Add the first control which will be the darkened background panel.
private Panel ModalBackgroundPanelControl()
{
// panel will hold modal popup items
Panel pnlModal = new Panel();
pnlModal.ID = "pnlModal";
pnlModal.Style["display"] = "none";
pnlModal.Style["position"] = "absolute";
pnlModal.Style["left"] = "0px";
pnlModal.Style["top"] = "0px";
pnlModal.Style["z-index"] = "9";
pnlModal.Style["background-color"] = "#383838";
pnlModal.Style["filter"] = "alpha(opacity=60)";
return pnlModal;
}
Add the second control which will be the modal popup panel. This panel contains an update panel which will house some controls of its own (buttons, textboxes, inputs, etc). I place all but the OK button inside this update panel since we want only the OK button to perform a postback (which resets the modal popup) and the other input controls to maintain the modal popup.
private Panel ModalSelectStoresPanelControl()
{
Panel pnlSelectStores = new Panel();
pnlSelectStores.ID = "pnlSelectStores";
pnlSelectStores.Style["display"] = "none";
pnlSelectStores.Style["position"] = "absolute";
pnlSelectStores.Style["left"] = "250px";
pnlSelectStores.Style["top"] = "25px";
pnlSelectStores.Style["z-index"] = "10";
pnlSelectStores.Style["background-color"] = "#FFFFFF";
// add update panel so that interior controls added don't perform postback
// update panel contains its own controls for program logic
pnlSelectStores.Controls.Add(ModalSelectStoresUpdatePanelControl());
// add OK button control
pnlSelectStores.Controls.Add(AcceptChangesButtonControl());
return pnlSelectStores;
}
Lastly is a “Select Stores” button which will fire off the modal popup. Note the Javascript event handler which essentially sets the display attribute to none or showing (block).

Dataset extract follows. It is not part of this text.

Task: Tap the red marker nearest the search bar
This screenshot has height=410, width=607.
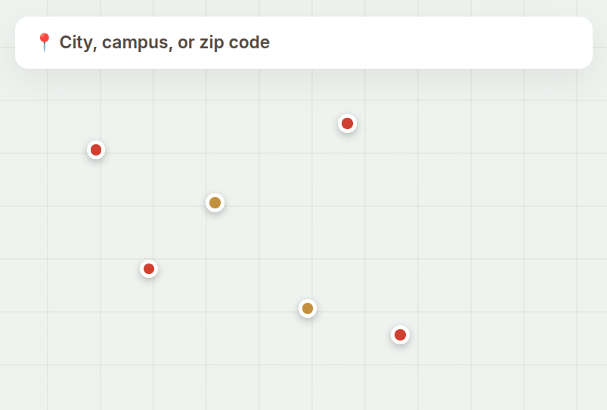Action: click(x=347, y=124)
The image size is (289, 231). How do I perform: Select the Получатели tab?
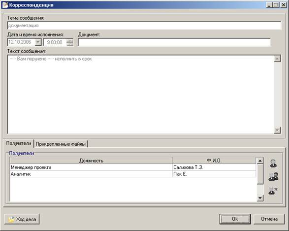pyautogui.click(x=19, y=143)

private Button SelectStoresButtonControl()
{
Button btnSelectStores = new Button();
btnSelectStores.ID = "btnSelectStores";
btnSelectStores.Text = "Select Stores";
// get reference to the client id for popup panels
string modalPanelClientId = ((Panel)this.FindControl("pnlModal")).ClientID;
string selectStoresPanelClientId = ((Panel)this.FindControl("pnlSelectStores")).ClientID;
btnSelectStores.Click += new EventHandler(SelectStoresButtonClicked);
// set onclick event so that popups display and resize to fit screen
btnSelectStores.Attributes.Add("onClick", "javascript:document.getElementById('" + modalPanelClientId + "').style.width = document.body.clientWidth + 'px';document.getElementById('" + modalPanelClientId + "').style.height = document.body.clientHeight + 'px';document.getElementById('" + modalPanelClientId + "').style.display='block';document.getElementById('" + selectStoresPanelClientId + "').style.display='block';");
return btnSelectStores;
}
Screenshots of the popup in action. You can see that the popup contains a number of additional controls not shown above in my code.

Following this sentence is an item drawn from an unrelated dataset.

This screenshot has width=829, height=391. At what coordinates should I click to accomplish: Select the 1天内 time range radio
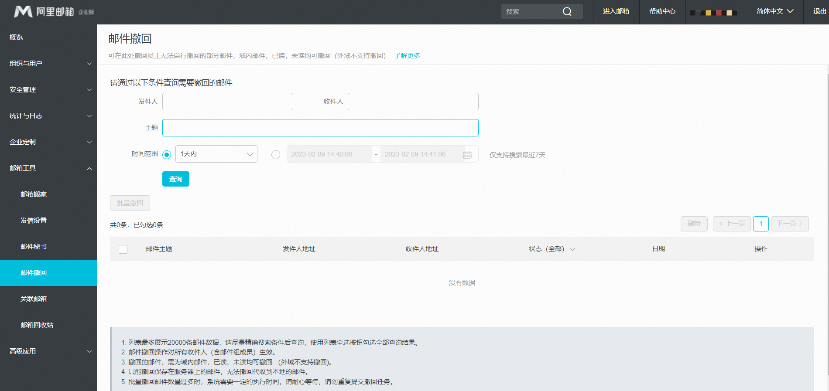pos(167,155)
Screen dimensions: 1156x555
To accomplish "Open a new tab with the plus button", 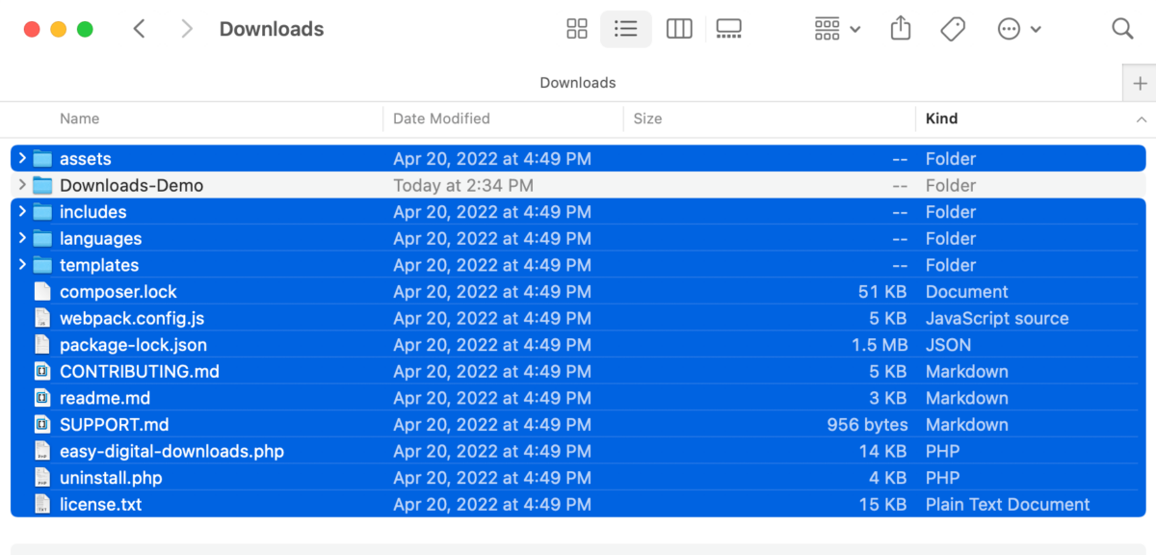I will click(x=1142, y=83).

There is one drawback that I haven’t yet overcome. Currently my code resizes the background panel to be the size of the internet browser window. If the user resizes the window or if the popup content extends beyond that size then the user can edit items in the newly extended area. I will look into disabling resizing and scroll bars, but that doesn’t fully remove the problems. If you have suggestions for overcoming those issues please feel free to share.